Problem: Your job is to return every line in the data holding the string "Device".

Exercise input:
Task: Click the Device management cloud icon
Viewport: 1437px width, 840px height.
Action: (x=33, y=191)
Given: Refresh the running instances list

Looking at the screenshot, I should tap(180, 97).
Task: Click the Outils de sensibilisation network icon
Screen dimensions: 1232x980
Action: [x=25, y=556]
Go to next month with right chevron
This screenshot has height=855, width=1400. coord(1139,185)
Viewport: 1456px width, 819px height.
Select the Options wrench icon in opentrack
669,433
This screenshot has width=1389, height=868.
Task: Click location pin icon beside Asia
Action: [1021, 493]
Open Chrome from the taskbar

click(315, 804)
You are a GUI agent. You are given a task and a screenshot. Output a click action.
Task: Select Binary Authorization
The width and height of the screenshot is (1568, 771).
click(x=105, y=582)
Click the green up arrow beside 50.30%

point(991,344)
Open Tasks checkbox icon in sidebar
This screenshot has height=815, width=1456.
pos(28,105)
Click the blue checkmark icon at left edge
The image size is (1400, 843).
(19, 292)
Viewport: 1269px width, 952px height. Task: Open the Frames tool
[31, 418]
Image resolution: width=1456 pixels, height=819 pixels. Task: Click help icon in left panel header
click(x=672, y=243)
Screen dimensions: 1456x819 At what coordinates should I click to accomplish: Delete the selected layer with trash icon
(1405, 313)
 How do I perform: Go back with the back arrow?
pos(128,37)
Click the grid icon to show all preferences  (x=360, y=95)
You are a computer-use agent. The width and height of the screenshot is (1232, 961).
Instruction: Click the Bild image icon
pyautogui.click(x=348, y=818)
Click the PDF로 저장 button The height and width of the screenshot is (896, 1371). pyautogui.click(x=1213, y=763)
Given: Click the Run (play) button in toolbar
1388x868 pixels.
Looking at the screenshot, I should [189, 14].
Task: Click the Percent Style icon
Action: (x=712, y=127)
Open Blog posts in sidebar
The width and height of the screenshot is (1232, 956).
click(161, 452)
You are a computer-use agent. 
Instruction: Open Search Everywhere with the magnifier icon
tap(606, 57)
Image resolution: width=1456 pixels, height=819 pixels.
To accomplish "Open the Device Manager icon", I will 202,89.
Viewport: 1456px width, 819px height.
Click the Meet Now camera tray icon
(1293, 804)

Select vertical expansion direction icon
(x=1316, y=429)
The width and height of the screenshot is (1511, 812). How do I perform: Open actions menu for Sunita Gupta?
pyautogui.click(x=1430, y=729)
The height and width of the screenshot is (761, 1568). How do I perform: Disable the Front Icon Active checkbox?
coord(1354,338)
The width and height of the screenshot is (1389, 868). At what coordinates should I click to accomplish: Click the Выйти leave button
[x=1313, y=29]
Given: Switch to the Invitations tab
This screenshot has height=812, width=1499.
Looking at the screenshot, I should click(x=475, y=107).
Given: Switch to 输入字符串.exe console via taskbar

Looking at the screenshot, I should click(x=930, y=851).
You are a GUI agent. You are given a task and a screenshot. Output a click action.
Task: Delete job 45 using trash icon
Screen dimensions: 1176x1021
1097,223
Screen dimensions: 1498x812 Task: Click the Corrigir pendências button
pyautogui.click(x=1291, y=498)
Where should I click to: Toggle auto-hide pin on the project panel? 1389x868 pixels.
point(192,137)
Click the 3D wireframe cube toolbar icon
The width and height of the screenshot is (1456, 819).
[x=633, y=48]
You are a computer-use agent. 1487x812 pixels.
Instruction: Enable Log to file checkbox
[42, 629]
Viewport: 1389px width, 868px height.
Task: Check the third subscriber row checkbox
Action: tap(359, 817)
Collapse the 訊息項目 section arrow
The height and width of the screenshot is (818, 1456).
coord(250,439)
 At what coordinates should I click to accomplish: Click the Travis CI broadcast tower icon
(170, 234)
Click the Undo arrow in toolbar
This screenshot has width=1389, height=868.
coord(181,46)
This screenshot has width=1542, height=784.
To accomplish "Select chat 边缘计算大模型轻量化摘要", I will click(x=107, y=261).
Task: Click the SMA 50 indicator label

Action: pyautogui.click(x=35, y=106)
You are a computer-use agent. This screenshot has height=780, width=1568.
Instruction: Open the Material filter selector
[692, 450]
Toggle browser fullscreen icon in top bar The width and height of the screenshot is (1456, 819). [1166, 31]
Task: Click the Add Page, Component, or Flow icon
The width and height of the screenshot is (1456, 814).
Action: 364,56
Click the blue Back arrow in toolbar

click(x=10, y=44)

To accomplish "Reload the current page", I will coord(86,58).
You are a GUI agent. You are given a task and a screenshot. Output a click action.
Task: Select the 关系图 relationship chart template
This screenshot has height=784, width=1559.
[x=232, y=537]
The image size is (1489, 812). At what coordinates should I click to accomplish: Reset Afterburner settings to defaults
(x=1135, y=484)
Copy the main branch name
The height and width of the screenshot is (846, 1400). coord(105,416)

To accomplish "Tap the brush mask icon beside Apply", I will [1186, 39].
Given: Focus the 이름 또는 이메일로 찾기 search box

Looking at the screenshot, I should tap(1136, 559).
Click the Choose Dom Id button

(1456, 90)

Worked solution:
Task: Click the Device management cloud icon
To accomplish "Open the Device Manager icon", I will 202,89.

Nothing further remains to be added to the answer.